▶ _Document text_:
A few bullet-points of examples follow, including one about lists of cities
one is trying to rank for.

------
kromodor
Google is moving into semantic searches. Stuffing was bad and in recent times
got even worse. I mean, do those guys like...I mean... do they even use
Adwords Planner?

We recently made a WP based site who hit #1 in local kws, getting in front of
Wikipedia even. But what we did was an experiment (100% white) and until we
try it out on international, to confirm, I can't share.

Google is moving past stages where simple gaming doesn't give meaningful
results anymore.

------
solost
Honestly, that SEO firm should be taken to court for fraud. The advice is
malicious and anyone who knows anything knows it will do material damage to
the performance of the website costing the company revenue, branding and
opportunity. Just because someone claims to be an expert doesn't make them one
and it certainly doesn't make them good at what they do. I would check their
references and look for horror stories based on the advice they are providing
they must have a lot of unhappy customers out there and unhappy people like to
complain on the internet.

------
jvvlimme
[https://www.youtube.com/watch?v=7y-m_jiayLQ](https://www.youtube.com/watch?v=7y-m_jiayLQ)

Matt Cutts on keyword stuffing. No bigger authority than that.

▶ _Work to be completed_: Copy word for word the passage of the thread on keyword stuffing that starts with "We recently made" and goes on through "I can't share.".

▶ _Listed entries_:
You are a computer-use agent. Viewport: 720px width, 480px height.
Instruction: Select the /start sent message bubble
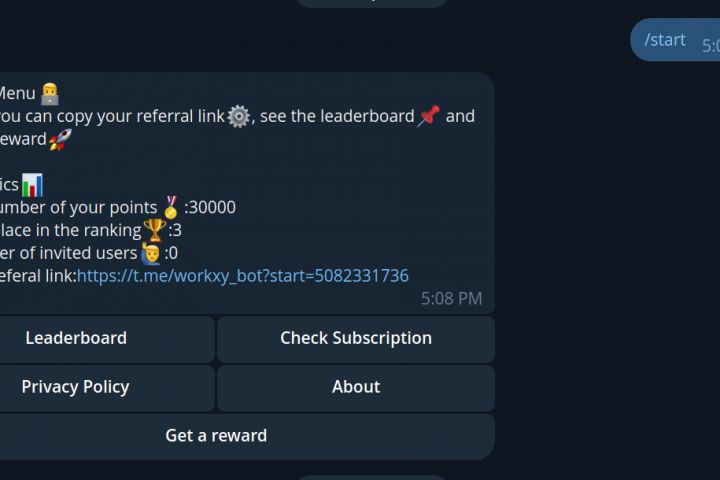(x=675, y=40)
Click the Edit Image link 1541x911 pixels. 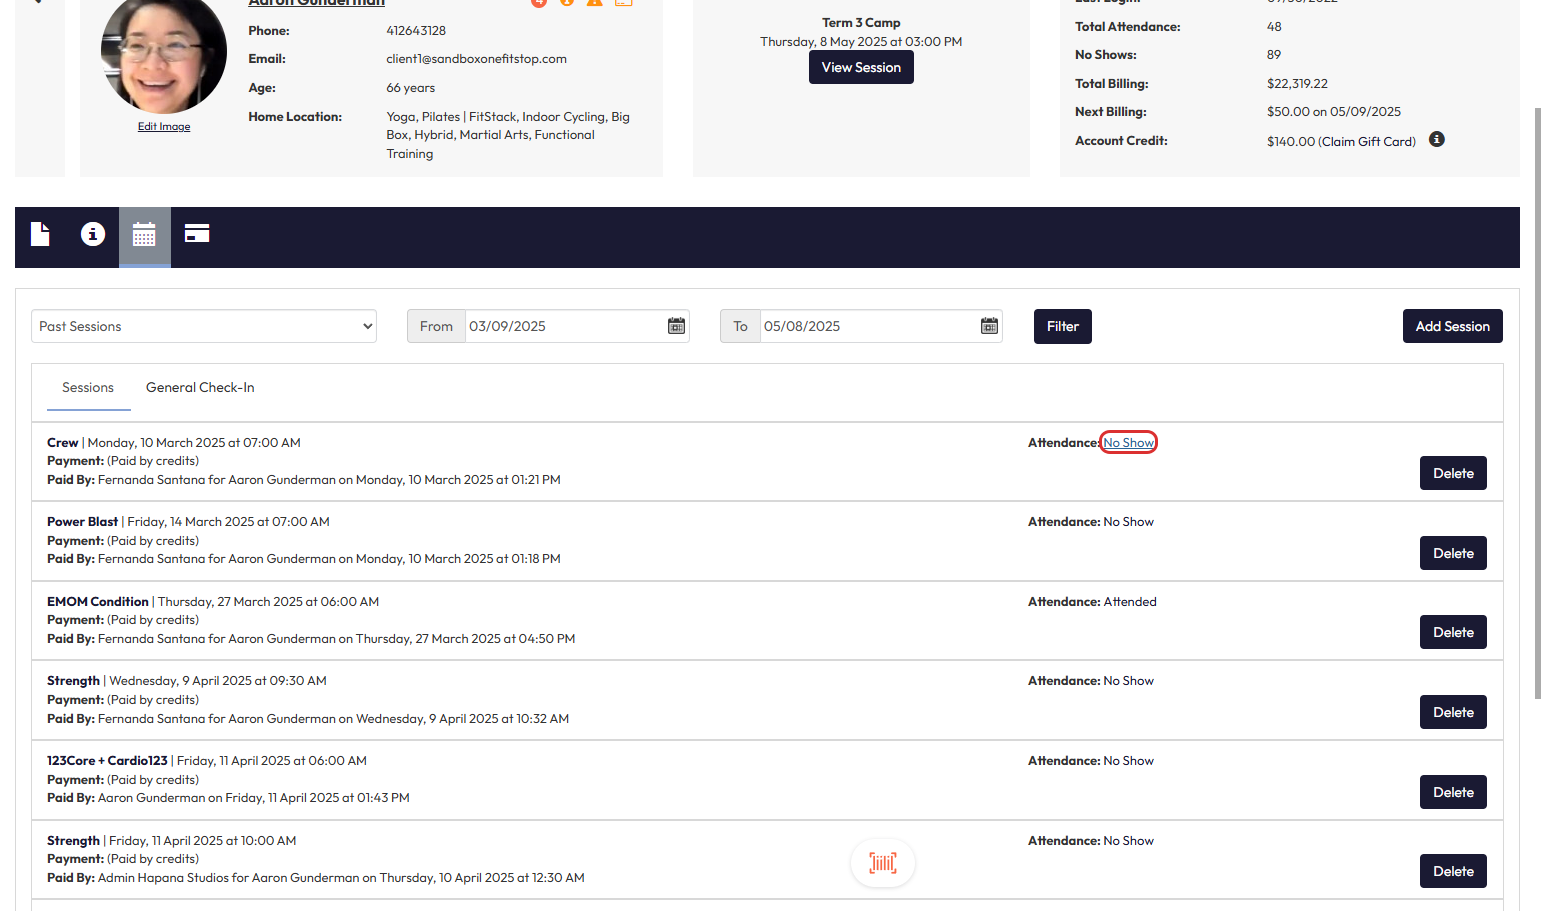[x=164, y=127]
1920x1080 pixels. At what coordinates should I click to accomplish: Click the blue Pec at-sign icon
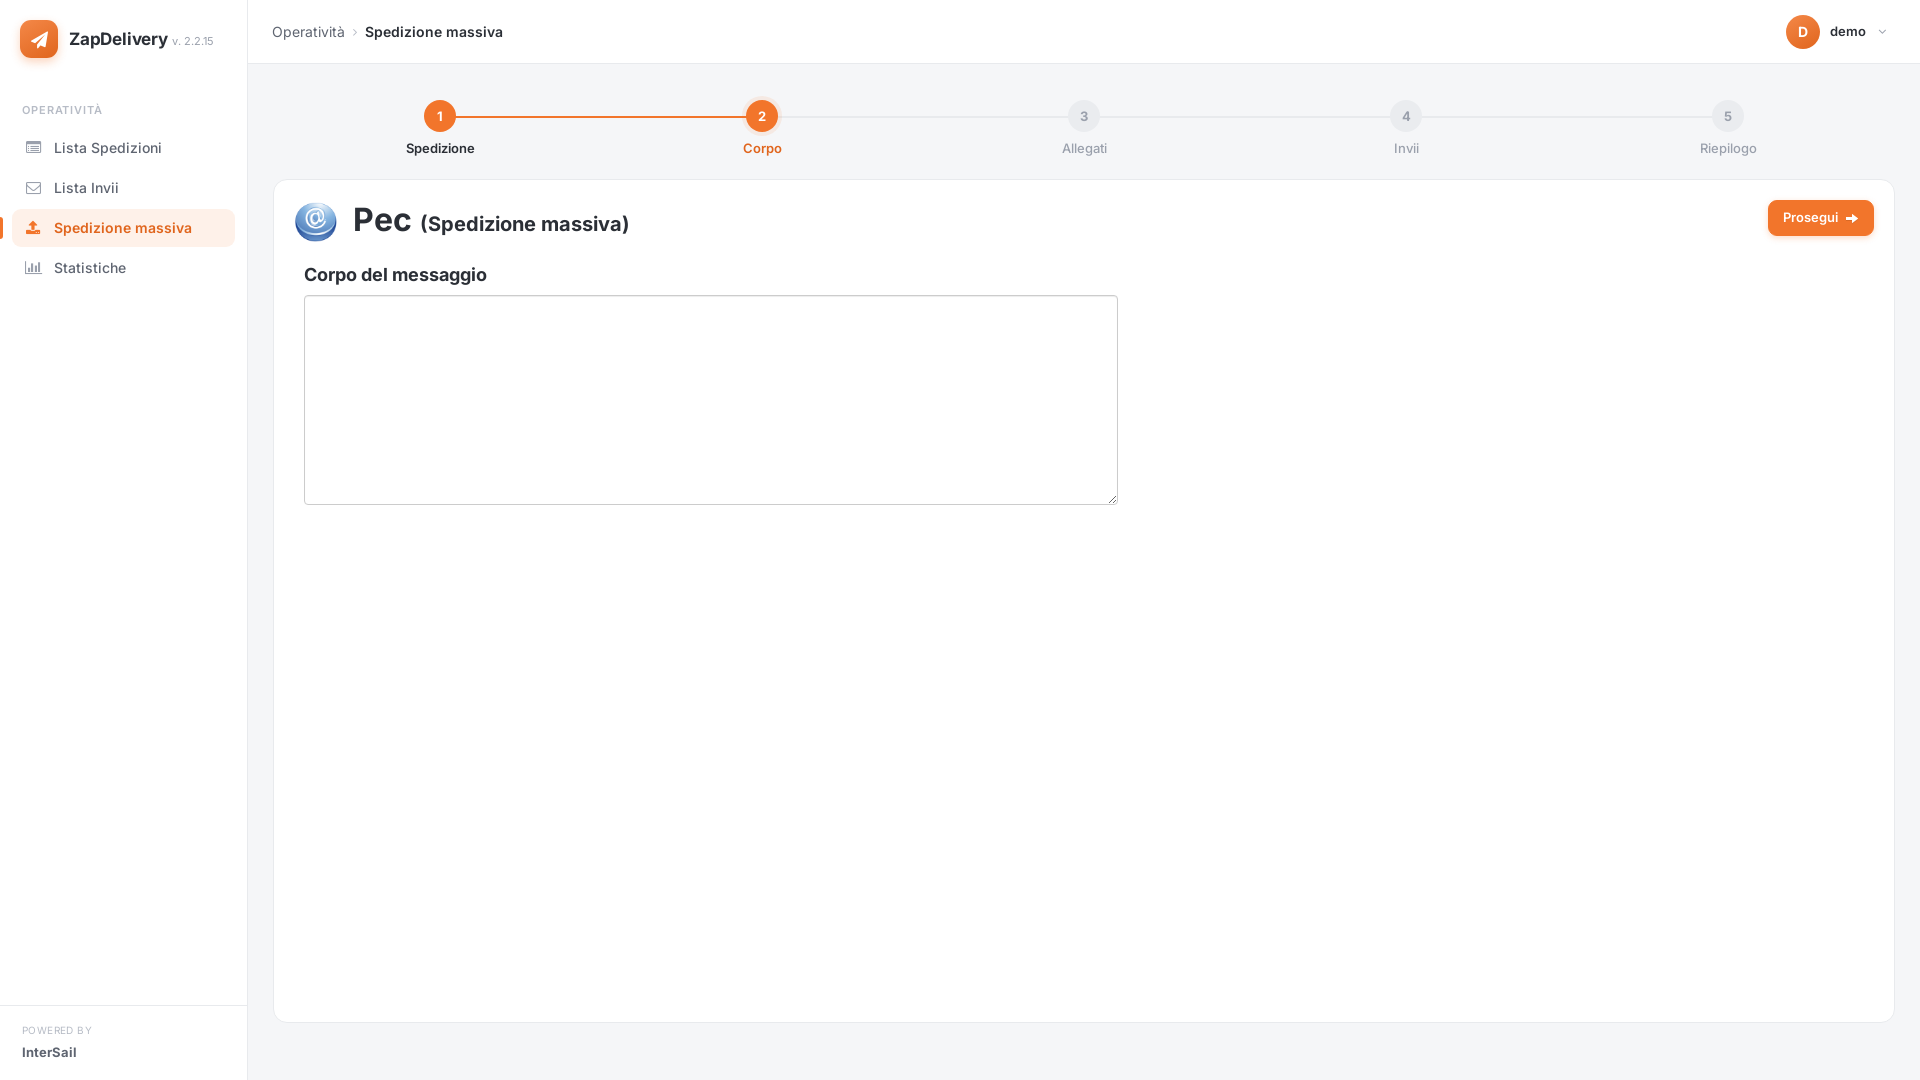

▶ _Solved problem_:
We recently made a WP based site who hit #1 in local kws, getting in front of
Wikipedia even. But what we did was an experiment (100% white) and until we
try it out on international, to confirm, I can't share.